PROBLEM TO SOLVE: Return each line of the items below that contains the string "Where". Case counts.

PROVIDED ENTRIES:
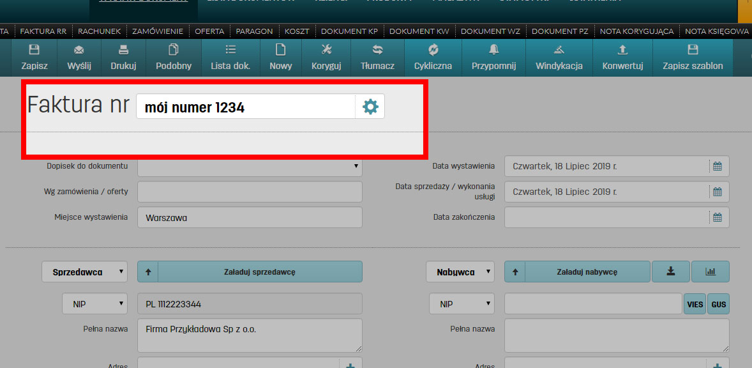Print the invoice using Drukuj

[123, 50]
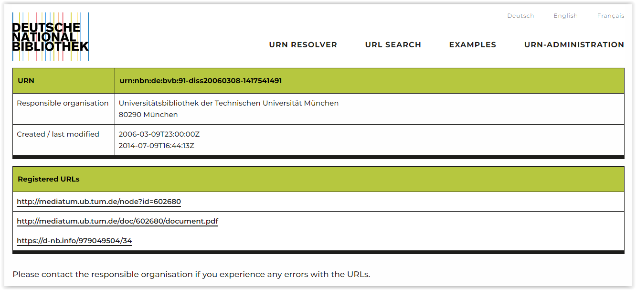Click the Universitätsbibliothek der Technischen Universität München text

click(x=229, y=103)
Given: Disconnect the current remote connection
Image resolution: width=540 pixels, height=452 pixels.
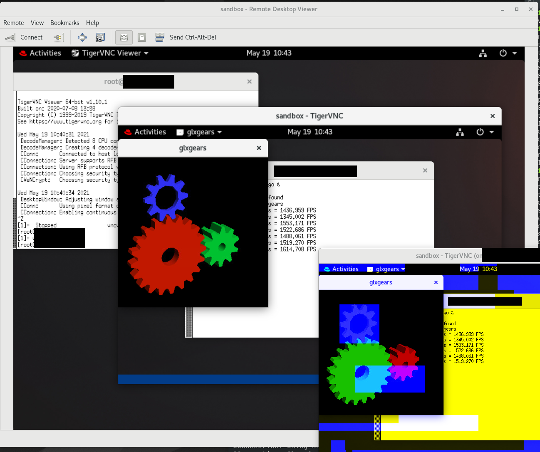Looking at the screenshot, I should tap(57, 37).
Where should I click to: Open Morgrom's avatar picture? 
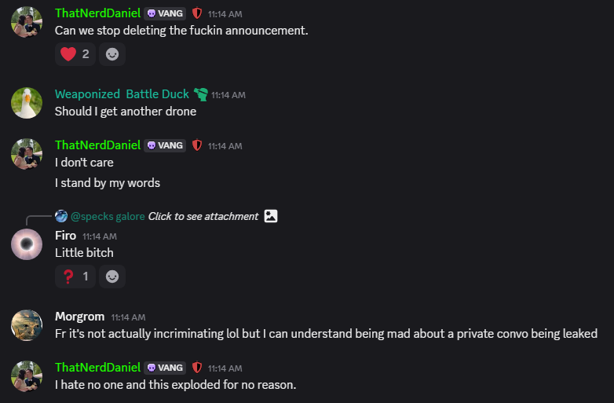[x=27, y=324]
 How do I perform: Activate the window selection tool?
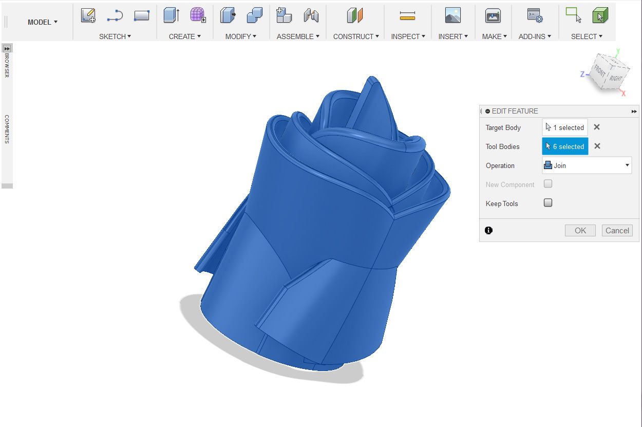(x=573, y=15)
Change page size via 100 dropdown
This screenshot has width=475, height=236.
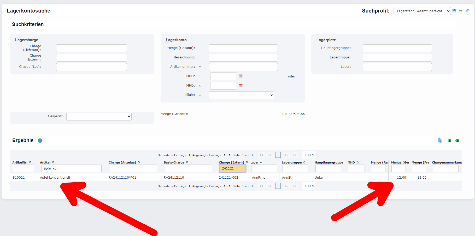[308, 155]
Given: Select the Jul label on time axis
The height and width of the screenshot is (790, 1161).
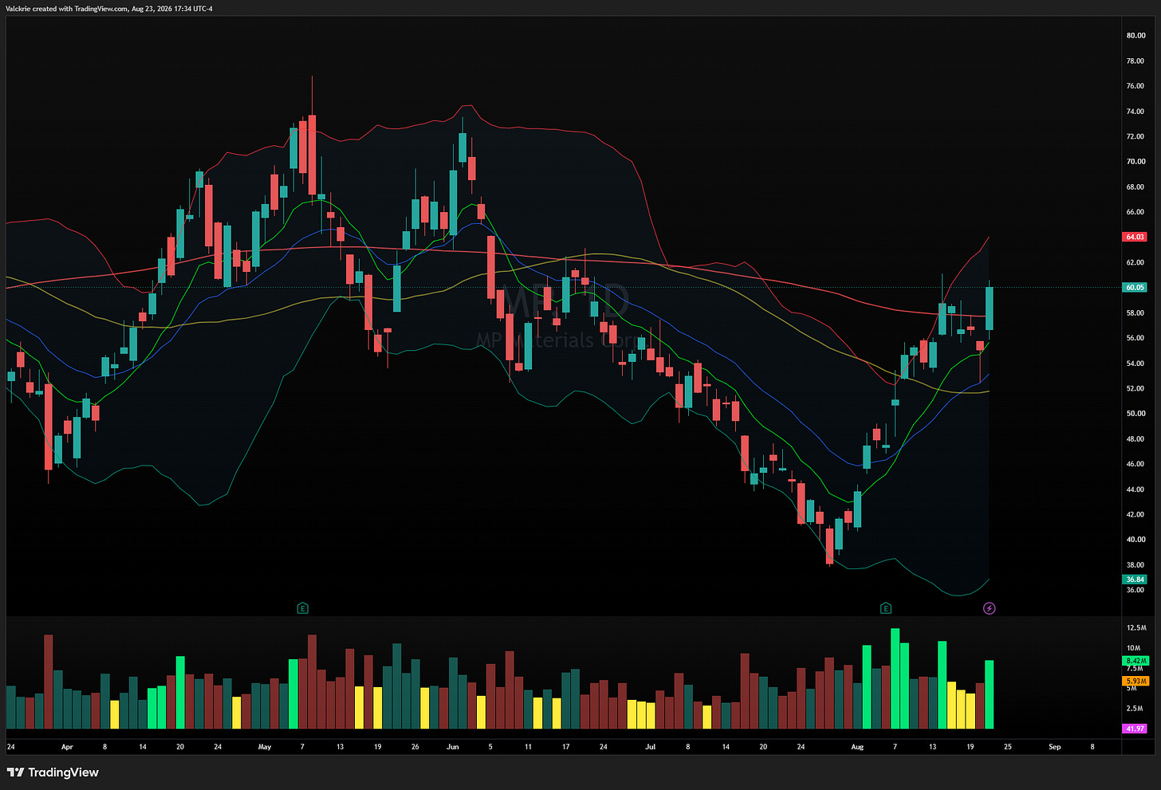Looking at the screenshot, I should pos(650,747).
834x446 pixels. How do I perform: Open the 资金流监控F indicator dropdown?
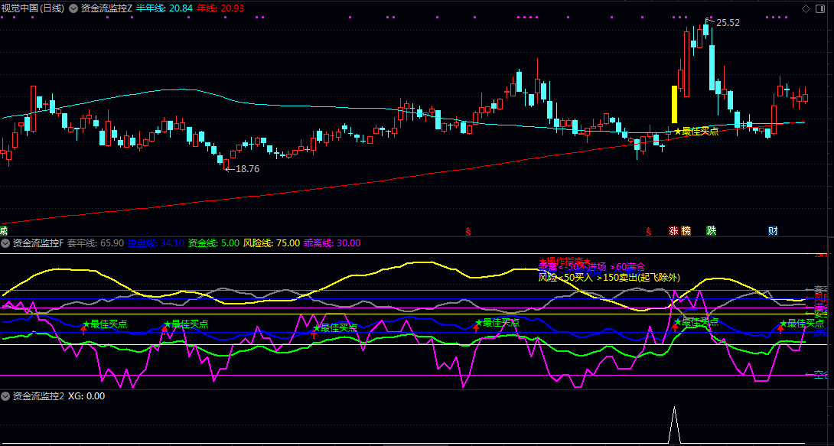[x=6, y=243]
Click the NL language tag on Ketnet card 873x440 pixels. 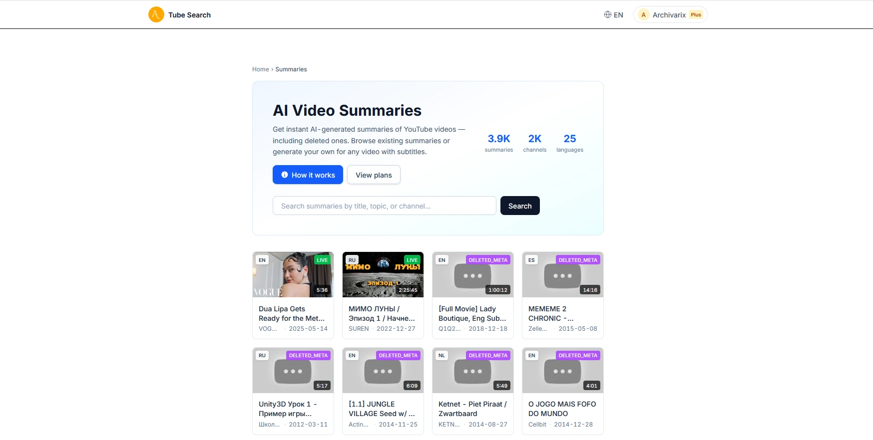click(x=441, y=356)
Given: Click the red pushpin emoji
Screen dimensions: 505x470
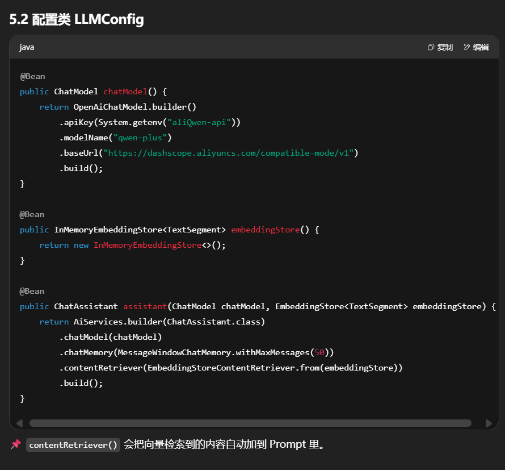Looking at the screenshot, I should (15, 444).
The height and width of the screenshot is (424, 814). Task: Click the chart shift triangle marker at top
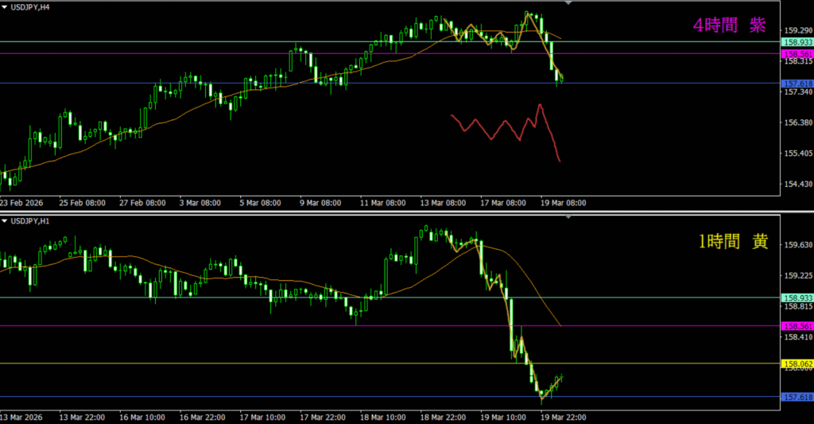point(568,4)
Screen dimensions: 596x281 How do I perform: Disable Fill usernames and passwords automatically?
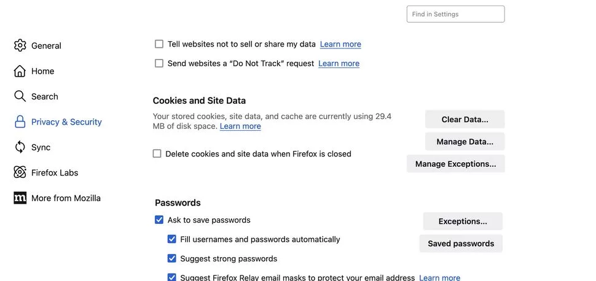[172, 239]
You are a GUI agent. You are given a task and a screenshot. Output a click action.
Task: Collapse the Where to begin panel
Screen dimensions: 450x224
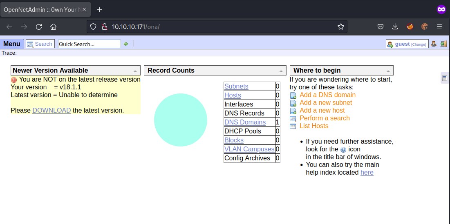[388, 71]
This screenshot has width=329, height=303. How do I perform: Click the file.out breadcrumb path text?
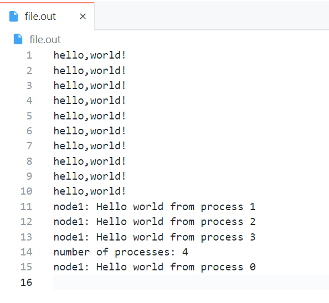point(45,39)
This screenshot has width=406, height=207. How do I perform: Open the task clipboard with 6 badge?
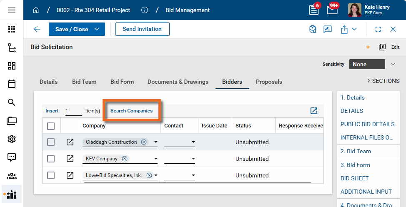pos(314,10)
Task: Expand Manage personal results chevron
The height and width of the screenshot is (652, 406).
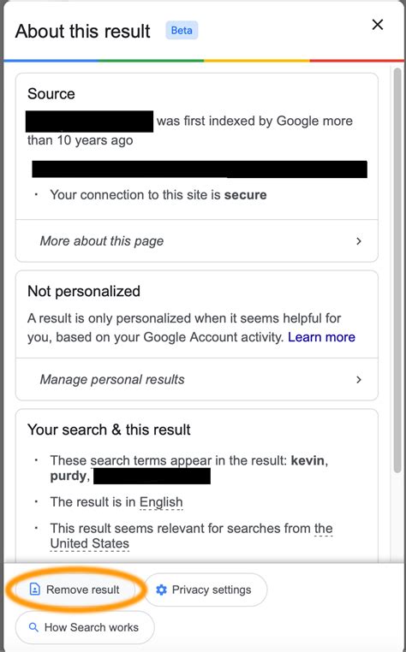Action: (359, 380)
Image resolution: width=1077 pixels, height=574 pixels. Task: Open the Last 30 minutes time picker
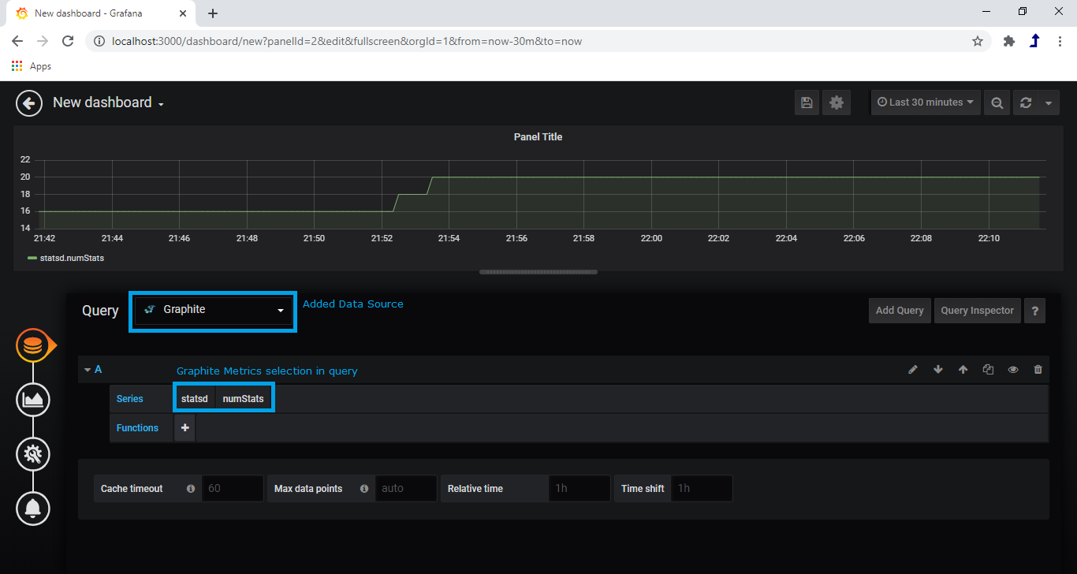[925, 102]
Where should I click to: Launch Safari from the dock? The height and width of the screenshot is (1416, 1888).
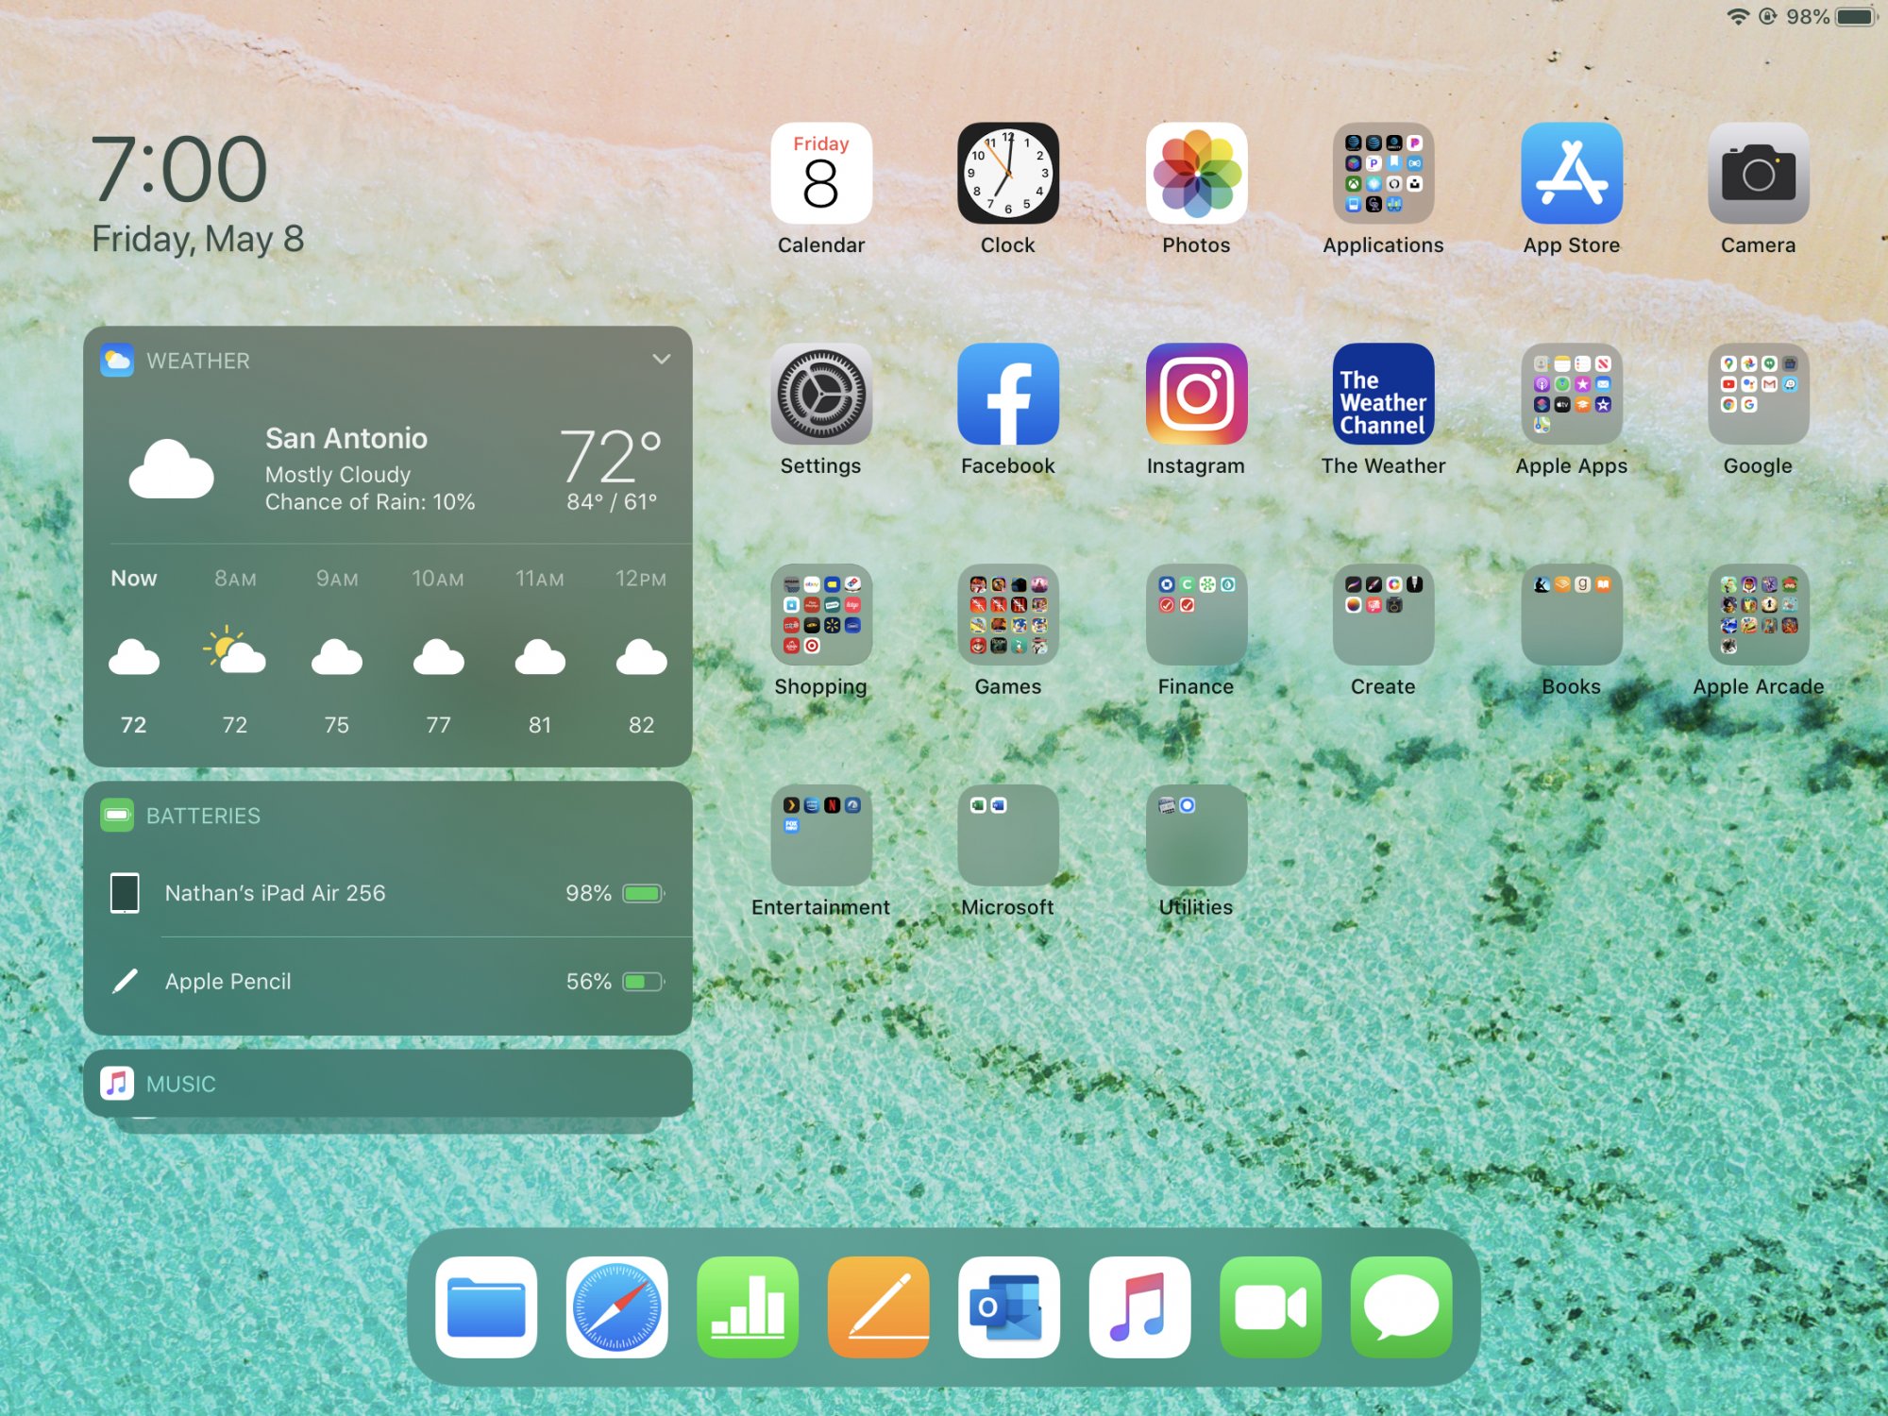618,1307
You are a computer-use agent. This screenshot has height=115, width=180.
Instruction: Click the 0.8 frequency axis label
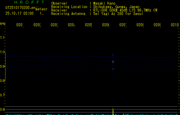click(3, 81)
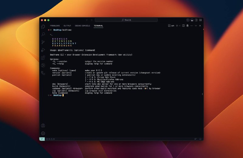
Task: Toggle the secondary side bar layout button
Action: (196, 20)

RESULT OF THIS TASK:
Where should I click to: Open Morgrom's avatar picture? 
Task: Collapse the Where to begin panel
Where should I click to: Launch Safari from the dock? The height and width of the screenshot is (1416, 1888).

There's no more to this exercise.